Maru-kun tersenyum melihat Maaya membusungkan dadanya dan bertingkah sok jagoan. Namun sedetik kemudian, senyum itu berubah menjadi seringai.

“Haha... kamu benar-benar hebat...”

Setelah menatap langit-langit seolah-olah ia sedang berusaha menahan sesuatu, Maru-kun tiba-tiba menoleh ke arahku.

“Hei, Ayase.”

“Apa?”

“Bagaimana penampilan Asamura?”

“Hah, Asamura-kun?”

“Kamu tadi menonton bersamanya, ‘kan?”

“Um...”

Yah, itu ... kami memang bersama sih, tapi...

“Maru-kun, dulu katanya kamu pernah bilang kalau kamu ingin Asamura-kun menontonmu bermain setidaknya sekali, bukan?”

Benarkah? Tetapi jika itu masalahnya, maka dia seharusnya mengundang Asamura-kun secara langsung.

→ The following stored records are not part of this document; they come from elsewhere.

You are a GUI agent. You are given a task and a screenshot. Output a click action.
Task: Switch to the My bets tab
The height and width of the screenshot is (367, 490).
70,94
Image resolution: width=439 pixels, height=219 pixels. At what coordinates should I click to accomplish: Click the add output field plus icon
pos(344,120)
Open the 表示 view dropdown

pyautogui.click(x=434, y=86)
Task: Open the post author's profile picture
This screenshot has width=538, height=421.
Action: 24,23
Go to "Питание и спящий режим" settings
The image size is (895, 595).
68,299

“Jika aku hanya mengundang Asamura, ia adalah tipe orang yang akan datang dan menonton sendiri.”

“Dan itu menjadi masalah?”

“Ya... aku ingin dia menonton, tapi aku juga ingin seseorang menontonnya yang sedang memperhatikanku.”

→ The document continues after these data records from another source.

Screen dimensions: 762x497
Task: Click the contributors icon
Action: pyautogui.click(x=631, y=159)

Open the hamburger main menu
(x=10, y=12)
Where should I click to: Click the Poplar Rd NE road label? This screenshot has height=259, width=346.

Jadi seseorang yang menonton Asamura-kun, yang sedang menonton Maru-kun?

Aku memiringkan kepalaku, tak begitu mengerti maksdunya.

“Hmm, rasanya sulit untuk dijelaskan,” kata Maru-kun, tatapannya mengembara ke jendela yang terbuka di sisi lapangan.

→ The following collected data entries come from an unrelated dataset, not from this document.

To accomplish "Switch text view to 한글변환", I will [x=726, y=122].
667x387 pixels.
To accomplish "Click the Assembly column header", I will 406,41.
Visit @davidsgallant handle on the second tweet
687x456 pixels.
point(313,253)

Musim panas menyebar di bawah sinar matahari, diiringi suara jangkrik.

“Apa kamu tahu apa itu WBC, Ayase?”

“Tidak,” jawabku jujur dan disambut dengan senyuman kecut.

Maksudku, aku tidak pernah benar-benar tertarik pada olahraga. Aku bahkan belum pernah menonton Olimpiade.

“Itu kependekan dari World Baseball Classic. Pada dasarnya itu adalah kompetisi untuk menentukan siapa tim bisbol terbaik di dunia.”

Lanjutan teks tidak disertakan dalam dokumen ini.